For two days in a row Sam has commented on me. “You look different Bec” and then something which I dug from the crevices of my mind later on about what she’d said, “You look really happy”.

I can only shrug. I don’t know why I look different or ‘more happy’. I have been fairly cheerful lately – I’ve had some decent days doing interesting things, God stuff’s better or getting there. Maybe some of knowing I have a full and social and hopefully enjoyable week or so coming up. I like having things to look forward to.

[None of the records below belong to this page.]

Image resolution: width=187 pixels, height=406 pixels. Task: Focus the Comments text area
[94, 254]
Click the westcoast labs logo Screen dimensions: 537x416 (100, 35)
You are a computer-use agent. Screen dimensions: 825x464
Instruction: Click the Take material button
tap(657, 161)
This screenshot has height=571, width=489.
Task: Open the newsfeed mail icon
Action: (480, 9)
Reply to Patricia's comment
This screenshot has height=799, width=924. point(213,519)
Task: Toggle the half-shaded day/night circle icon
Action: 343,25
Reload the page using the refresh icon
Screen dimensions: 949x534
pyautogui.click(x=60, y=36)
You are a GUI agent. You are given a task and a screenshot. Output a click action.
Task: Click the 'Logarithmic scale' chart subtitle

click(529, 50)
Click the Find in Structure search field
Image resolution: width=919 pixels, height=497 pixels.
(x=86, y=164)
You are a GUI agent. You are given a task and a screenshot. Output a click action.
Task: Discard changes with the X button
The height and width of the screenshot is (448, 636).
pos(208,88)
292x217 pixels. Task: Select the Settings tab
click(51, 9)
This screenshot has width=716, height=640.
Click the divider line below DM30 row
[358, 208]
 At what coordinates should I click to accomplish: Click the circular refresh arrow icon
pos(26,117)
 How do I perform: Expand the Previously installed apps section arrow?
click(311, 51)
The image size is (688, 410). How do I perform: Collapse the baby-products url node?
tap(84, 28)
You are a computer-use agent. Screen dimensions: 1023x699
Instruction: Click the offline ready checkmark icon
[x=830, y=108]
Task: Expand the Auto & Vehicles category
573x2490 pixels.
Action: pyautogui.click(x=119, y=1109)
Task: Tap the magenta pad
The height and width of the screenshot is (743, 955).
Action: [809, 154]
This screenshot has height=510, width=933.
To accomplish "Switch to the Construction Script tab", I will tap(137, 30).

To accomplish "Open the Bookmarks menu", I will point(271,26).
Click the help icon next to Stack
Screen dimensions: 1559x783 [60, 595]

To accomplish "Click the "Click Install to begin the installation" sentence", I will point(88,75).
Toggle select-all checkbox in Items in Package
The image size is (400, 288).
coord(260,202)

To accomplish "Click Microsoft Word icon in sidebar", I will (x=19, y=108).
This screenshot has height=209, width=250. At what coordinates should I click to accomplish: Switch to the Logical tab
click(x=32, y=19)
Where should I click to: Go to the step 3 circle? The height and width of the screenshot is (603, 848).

Tomorrow around lunchtime I head up to Soul Suvivor for the Wednesday night (at least) and then find out about work sometime that afternoon. It’s quite frustrating only knowing work a week in advance. Then back to Soul probably on Friday, down to Ascot Vale on Saturday for gush (or ‘The Forum’ rather) meetups. Somewhere – I think Rosanna for ‘social’ stuff that night. Back home with someone I don’t even know. Back to Essendon in the morning, then the cafe again…

So I do that until Tuesday, and then it all comes to a sad and grinding halt.

And I was going to write more but I’m too sleepy to think properly. Early night tonight maybe? Probably a smart thing considering I’ll be tenting it hopefully the next 3 nights.

…got to work out if there is anything I’ve forgotten to pack.

One Comment

  1. said:

    and i say bah to ‘the forum’. its going to be gush in my mind, until someone forces me to change it…

    did i say you look happy? i seriously forget what i say sometimes. but yes, if i didnt say it before, i say it now. you look happy.
    it might also be the fact you have a fringe and a bit of a tan. its mainly your head that looks different. ha. no. thats not saying that your head has turned all Arnold (*reference to childrens tv cartoon, the guy arnold has a head shaped like a football*) on you, but reather.. no.. i think it must be the hair…

    anyway. yay for soul. i havent packed anything yet, and i only just got home from work. blegh to working all night in the rain. and yay for getting little to no sleep… i start Soul tired, i wonder what i’ll be at the end!

    err… im ending this rather long winded comment now, becuase it would be a little sad if it were longer than the original entry. though that could be kinda cool.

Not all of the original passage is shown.